▶ [Problem to work on]: Copy each line in the data that includes the word "address".

▶ [Records to process]:
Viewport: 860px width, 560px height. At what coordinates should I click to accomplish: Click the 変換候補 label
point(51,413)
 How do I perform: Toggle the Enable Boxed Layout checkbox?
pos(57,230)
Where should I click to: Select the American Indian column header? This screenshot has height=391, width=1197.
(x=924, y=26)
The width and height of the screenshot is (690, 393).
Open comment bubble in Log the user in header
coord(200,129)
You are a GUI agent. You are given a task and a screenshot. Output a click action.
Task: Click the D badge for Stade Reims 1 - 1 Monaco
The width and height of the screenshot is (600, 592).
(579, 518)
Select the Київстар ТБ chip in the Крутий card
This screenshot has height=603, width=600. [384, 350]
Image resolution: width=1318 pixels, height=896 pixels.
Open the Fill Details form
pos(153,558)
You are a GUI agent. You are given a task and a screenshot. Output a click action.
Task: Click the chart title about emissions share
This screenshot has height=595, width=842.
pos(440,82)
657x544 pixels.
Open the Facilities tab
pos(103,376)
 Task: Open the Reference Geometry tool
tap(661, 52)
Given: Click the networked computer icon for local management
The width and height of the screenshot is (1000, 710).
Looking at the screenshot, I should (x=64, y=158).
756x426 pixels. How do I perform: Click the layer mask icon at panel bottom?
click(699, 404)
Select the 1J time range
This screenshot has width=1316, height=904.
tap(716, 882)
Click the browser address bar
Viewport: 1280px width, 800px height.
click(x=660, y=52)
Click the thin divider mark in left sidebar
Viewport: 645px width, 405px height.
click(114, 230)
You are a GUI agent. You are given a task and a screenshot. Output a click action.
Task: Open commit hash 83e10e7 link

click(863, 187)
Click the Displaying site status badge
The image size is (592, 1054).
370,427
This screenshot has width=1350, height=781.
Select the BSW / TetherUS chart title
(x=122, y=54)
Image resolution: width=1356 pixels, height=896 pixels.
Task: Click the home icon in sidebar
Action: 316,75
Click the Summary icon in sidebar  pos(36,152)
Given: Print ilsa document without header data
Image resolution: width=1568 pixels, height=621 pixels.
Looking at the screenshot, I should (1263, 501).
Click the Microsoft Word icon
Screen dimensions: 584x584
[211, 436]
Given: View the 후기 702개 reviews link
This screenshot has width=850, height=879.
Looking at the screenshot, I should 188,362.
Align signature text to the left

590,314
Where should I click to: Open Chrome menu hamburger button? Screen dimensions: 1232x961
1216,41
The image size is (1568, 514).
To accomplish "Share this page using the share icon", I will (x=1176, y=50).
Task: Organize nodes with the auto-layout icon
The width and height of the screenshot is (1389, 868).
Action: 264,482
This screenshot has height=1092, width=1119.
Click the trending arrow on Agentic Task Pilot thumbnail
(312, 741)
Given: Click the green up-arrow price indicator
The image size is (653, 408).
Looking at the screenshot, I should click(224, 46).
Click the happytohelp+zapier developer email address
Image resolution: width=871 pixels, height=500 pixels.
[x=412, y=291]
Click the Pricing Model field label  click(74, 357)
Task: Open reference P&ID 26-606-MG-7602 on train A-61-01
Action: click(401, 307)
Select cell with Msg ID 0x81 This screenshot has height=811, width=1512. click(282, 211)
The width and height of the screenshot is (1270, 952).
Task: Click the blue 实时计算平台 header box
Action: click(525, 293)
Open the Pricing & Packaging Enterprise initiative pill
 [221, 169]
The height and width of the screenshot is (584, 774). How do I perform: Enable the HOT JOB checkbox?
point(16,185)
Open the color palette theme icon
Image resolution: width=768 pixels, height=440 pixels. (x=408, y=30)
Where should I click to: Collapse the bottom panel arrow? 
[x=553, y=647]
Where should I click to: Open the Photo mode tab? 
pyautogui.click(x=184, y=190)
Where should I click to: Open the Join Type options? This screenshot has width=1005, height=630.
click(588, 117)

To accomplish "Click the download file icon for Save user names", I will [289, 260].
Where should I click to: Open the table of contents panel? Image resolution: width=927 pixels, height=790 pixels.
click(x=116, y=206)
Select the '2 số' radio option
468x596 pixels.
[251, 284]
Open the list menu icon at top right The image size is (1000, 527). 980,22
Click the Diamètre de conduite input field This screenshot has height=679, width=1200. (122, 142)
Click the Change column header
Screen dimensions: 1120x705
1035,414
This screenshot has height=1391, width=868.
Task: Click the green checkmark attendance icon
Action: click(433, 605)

▶ [Completed exercise]:
Click the browser address bar
Click the happytohelp+zapier developer email address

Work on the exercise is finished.